Het effect van belasting op de vraagcurve

Inhoudsopgave:

Anonim

Economen houden zich vaak bezig met het effect van overheidsbeleid, zoals belastingen of subsidies op de interactie tussen vraag en aanbod. Uitgebreide studie in de economie heeft dit probleem onderzocht, en er bestaan ​​theorieën om de relatie tussen belastingen en de vraagcurve te verklaren. Het begrijpen van de basis van het effect van belasting op de vraagcurve is belangrijk, zowel voor het bedrijfsleven als voor degenen die geïnteresseerd zijn in economisch beleid.

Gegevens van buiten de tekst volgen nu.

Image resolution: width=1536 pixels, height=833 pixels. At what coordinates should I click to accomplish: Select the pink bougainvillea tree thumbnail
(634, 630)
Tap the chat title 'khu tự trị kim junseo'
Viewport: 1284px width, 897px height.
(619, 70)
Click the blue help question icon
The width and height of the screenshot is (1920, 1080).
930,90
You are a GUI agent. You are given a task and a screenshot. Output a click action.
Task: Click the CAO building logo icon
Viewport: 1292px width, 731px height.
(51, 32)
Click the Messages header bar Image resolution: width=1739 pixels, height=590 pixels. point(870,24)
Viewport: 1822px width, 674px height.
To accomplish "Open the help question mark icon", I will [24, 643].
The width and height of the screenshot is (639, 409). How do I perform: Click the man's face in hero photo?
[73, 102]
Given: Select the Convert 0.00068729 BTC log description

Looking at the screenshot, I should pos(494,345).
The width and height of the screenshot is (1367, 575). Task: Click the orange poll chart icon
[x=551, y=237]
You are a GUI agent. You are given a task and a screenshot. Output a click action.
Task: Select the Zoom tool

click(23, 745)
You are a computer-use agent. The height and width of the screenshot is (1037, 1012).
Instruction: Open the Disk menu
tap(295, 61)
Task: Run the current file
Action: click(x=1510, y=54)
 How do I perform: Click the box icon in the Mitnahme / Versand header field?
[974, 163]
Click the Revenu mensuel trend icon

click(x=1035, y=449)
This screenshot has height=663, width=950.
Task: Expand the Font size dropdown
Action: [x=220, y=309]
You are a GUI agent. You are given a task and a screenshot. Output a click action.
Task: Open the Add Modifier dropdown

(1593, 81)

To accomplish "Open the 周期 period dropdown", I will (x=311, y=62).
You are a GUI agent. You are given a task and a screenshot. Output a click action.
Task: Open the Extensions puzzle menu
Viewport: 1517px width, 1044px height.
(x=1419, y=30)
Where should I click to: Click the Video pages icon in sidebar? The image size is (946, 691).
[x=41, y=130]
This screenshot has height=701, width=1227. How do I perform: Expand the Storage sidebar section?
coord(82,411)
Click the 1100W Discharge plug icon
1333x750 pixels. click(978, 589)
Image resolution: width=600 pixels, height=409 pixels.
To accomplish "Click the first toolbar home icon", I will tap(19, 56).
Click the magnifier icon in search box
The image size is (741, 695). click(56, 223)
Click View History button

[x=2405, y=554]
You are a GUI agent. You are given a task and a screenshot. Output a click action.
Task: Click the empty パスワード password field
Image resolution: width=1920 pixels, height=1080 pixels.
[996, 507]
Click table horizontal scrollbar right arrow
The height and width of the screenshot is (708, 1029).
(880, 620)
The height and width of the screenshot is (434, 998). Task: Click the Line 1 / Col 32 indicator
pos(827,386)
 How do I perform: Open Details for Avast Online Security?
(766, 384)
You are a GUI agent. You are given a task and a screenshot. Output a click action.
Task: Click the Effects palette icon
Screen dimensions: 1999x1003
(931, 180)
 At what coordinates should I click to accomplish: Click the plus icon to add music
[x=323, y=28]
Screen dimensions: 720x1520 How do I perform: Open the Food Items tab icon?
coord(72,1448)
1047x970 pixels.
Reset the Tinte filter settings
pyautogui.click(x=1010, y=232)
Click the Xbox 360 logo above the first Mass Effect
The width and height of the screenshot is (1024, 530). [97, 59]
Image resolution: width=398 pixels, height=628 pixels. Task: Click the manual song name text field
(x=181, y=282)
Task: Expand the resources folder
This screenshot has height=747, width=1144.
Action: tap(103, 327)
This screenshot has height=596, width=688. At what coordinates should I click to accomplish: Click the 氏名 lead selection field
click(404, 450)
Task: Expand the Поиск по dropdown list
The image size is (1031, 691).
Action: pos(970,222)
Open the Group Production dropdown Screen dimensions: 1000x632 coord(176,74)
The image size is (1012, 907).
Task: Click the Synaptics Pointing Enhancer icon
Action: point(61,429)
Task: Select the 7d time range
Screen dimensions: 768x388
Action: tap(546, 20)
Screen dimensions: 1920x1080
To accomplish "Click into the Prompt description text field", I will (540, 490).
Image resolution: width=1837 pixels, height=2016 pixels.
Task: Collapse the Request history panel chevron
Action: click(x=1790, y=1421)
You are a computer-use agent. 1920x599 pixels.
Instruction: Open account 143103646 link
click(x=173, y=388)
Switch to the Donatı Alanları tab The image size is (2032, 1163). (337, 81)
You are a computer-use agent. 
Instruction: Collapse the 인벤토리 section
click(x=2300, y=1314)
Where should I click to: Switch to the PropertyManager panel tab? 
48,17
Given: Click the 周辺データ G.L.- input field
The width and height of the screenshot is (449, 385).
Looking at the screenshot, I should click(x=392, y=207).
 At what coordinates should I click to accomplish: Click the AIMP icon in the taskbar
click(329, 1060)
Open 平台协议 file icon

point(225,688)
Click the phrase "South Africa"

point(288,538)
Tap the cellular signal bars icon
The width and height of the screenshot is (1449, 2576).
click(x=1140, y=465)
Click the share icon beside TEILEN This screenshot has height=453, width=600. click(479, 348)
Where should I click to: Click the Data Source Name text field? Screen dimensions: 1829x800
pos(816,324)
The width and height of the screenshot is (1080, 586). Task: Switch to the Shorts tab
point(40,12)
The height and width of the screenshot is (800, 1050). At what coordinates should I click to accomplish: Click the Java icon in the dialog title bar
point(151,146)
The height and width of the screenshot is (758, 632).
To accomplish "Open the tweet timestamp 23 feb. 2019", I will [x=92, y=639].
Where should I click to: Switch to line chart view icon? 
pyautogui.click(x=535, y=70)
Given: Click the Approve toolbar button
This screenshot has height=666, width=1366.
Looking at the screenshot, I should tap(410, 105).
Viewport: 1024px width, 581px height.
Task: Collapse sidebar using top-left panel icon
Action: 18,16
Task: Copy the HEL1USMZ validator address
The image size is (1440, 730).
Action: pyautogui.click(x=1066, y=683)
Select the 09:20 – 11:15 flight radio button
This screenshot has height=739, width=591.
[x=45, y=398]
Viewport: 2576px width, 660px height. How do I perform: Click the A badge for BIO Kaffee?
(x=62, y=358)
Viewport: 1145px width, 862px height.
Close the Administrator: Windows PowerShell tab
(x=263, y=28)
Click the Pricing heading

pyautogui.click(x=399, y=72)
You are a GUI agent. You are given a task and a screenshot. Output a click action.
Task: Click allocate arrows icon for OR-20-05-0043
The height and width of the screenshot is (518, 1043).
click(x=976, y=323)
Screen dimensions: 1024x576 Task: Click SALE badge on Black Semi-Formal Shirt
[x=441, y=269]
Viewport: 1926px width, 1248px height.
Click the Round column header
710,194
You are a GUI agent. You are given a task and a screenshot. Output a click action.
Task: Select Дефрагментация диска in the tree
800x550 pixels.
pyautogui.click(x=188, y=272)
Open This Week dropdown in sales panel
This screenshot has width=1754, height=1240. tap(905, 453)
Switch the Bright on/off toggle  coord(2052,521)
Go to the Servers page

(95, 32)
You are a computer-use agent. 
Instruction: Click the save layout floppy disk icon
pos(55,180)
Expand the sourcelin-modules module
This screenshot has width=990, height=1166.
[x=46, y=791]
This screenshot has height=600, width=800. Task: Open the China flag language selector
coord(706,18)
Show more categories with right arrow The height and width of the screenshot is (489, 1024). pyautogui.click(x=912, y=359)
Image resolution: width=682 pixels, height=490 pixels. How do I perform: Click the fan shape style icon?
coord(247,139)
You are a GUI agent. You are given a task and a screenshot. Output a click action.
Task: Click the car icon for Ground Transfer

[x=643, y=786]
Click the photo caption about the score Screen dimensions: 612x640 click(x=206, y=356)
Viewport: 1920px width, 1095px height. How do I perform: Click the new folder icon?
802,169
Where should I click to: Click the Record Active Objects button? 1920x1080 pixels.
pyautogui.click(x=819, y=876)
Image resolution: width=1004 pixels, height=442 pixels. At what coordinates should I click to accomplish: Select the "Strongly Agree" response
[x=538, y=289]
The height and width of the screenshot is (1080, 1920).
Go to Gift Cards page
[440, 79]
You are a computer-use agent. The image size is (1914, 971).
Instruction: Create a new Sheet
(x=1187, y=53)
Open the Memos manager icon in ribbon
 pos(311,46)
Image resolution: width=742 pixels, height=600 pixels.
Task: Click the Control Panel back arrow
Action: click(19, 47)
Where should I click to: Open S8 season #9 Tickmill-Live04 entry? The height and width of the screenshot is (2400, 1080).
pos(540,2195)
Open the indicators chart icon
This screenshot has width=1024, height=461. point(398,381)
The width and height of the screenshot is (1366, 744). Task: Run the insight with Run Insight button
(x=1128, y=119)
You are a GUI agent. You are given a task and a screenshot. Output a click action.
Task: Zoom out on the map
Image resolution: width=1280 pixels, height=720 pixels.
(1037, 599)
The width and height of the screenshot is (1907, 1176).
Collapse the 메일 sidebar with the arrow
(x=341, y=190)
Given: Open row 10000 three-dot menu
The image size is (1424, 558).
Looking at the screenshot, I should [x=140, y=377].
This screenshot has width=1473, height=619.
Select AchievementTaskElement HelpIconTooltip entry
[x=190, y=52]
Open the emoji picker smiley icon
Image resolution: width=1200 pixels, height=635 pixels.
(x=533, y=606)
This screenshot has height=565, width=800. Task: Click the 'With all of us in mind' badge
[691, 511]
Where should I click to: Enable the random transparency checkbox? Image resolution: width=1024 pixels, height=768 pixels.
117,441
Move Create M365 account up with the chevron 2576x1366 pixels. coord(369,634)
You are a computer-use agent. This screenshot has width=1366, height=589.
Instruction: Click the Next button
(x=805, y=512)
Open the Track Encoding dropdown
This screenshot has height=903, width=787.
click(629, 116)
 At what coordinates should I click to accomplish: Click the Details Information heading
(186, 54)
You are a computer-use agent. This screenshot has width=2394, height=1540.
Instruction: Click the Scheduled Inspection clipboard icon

Basisprincipes van de vraagcurve

In de economie is de vraagcurve een grafische benadering van de interesse van consumenten. Het wordt vaak hypothetisch gebruikt om economische theorieën en fenomenen te helpen verklaren en visualiseren. De punten langs de vraagcurve vertegenwoordigen prijspunten waarbij een groot aantal consumenten van plan is om een ​​aankoop te doen. Voor de meeste producten gaan economen er over het algemeen van uit dat de vraagcurve afneemt: als prijsstijgingen nemen de verbruiksgrootheden af. Dit komt omdat minder consumenten bereid zijn of in staat zijn hogere prijzen te betalen voor goederen, en degenen die nog steeds consumeren, kunnen dit in kleinere hoeveelheden doen.

Verschuivende vraag

Veranderingen in markt- en regelgevingsomstandigheden kunnen ertoe leiden dat de vraagcurve verschuift. De reden hiervoor is dat de effecten van bepaalde beleidsmaatregelen, gebeurtenissen of zelfs de prijzen van andere producten van invloed kunnen zijn op de bereidheid of het vermogen van consumenten om te consumeren. Naarmate hun bereidheid of vermogen om te consumeren afneemt, wordt gezegd dat de curve "naar links" verschuift in tweedimensionale grafieken waarin de hoeveelheid wordt weergegeven op de x-as en de prijs op de y-as. Als de consumentenvraag toeneemt en consumenten bereid zijn meer voor een product of dienst te betalen, verschuift de curve naar rechts.

Belastingen en de vraagcurve

Belastingen behoren tot de markt en regelgevingsvoorwaarden die de vraagcurve bepalen. Als een nieuwe belasting wordt ingevoerd, kan worden verwacht dat de vraagcurve verschuift afhankelijk van de belasting. Er wordt van uitgegaan dat een belasting op kopers de vraagcurve naar links verschuift, waardoor de vraag van consumenten afneemt, omdat de prijs van goederen in verhouding tot hun waarde voor consumenten is gestegen. Het is echter belangrijk om te onthouden dat belastingen de overheidsuitgaven financieren, wat ook bijdraagt ​​aan de positie van de vraagcurve. Wanneer de overheidsuitgaven toenemen, neemt ook de geaggregeerde vraag toe. In sommige gevallen kan een belasting leiden tot een daling van de vraag naar producten die voornamelijk worden geconsumeerd door individuele consumenten en een toename van de vraag naar producten die voornamelijk worden geconsumeerd door bedrijven of de overheid. In sommige gevallen kan een overheid een belasting opleggen voor een bepaald goed, zoals tabak of alcohol, met de specifieke bedoeling om de hoeveelheid die wordt geconsumeerd te verminderen.

Implicaties

Een mogelijk gevolg van een afname van de vraag als gevolg van een belasting op kopers is dat er minder producten worden verbruikt. Dit kan er op zijn beurt toe leiden dat producenten van belaste producten hun productiehoeveelheid verlagen en werknemers ontslaan. Of de productie daalt als gevolg van belastingen op kopers is enigszins afhankelijk van de elasticiteit van het goed onderworpen aan belasting, de mate waarin prijs de hoeveelheid bepaalt. Het verbruik van sommige goederen, inelastische goederen genoemd, varieert weinig naargelang de prijs. In deze gevallen is het mogelijk dat consumenten simpelweg de hogere belasting betalen en dezelfde hoeveelheden van een product blijven vragen als vóór de belasting.